One exercise I love is doing a time audit on yourself for a day or a week and getting honest about where your time actually goes. How many hours are spent working, cooking, cleaning, spending time with family, or just handling the necessities of life? And then what’s left over is usually your hobbies.
When I look back at my own life, hobbies have played a huge role in shaping who I became.
For years, rugby was one of the biggest ones. I played through college and into a semi-professional men’s league for over a decade. It brought me so much value. Physically, it kept me strong and active. Mentally, it gave me discipline. Socially, it gave me camaraderie and lifelong friendships.

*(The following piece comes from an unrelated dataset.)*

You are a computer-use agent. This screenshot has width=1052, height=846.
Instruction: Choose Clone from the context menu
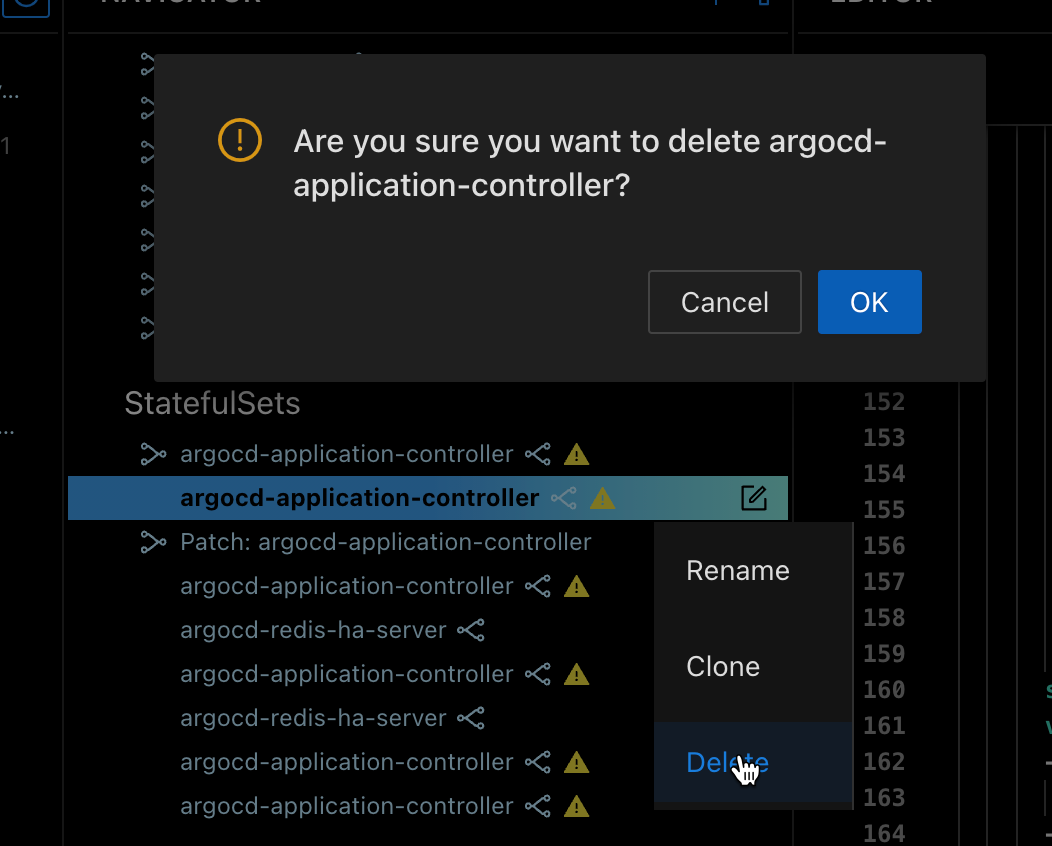click(723, 666)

But it also taught me something deeper:
The best hobbies stack functions.
A good hobby doesn’t just entertain you. It builds multiple forms of value at the same time.
Rugby gave me:
Physical fitness
Community
Accountability
Mental toughness
Purpose
And that idea of stacking functions has shaped how I think about almost everything now.
Learning Skills That Compound
At the same time I was playing rugby, I started renovating houses.
When I was 23 or 24, I bought a three-family property. I had no construction experience. I learned almost everything through YouTube, trial and error, and years of working nights and weekends after my engineering job.
My life for nearly a decade was basically:
Work
Renovations
Rugby
And while that balance wasn’t always healthy for relationships or rest, it completely changed the trajectory of my life.
That first property ended up being one of the best investments I ever made. My tenants paid my mortgage. The property appreciated significantly. More importantly, I developed skills that became the foundation for Reimagined Roots years later.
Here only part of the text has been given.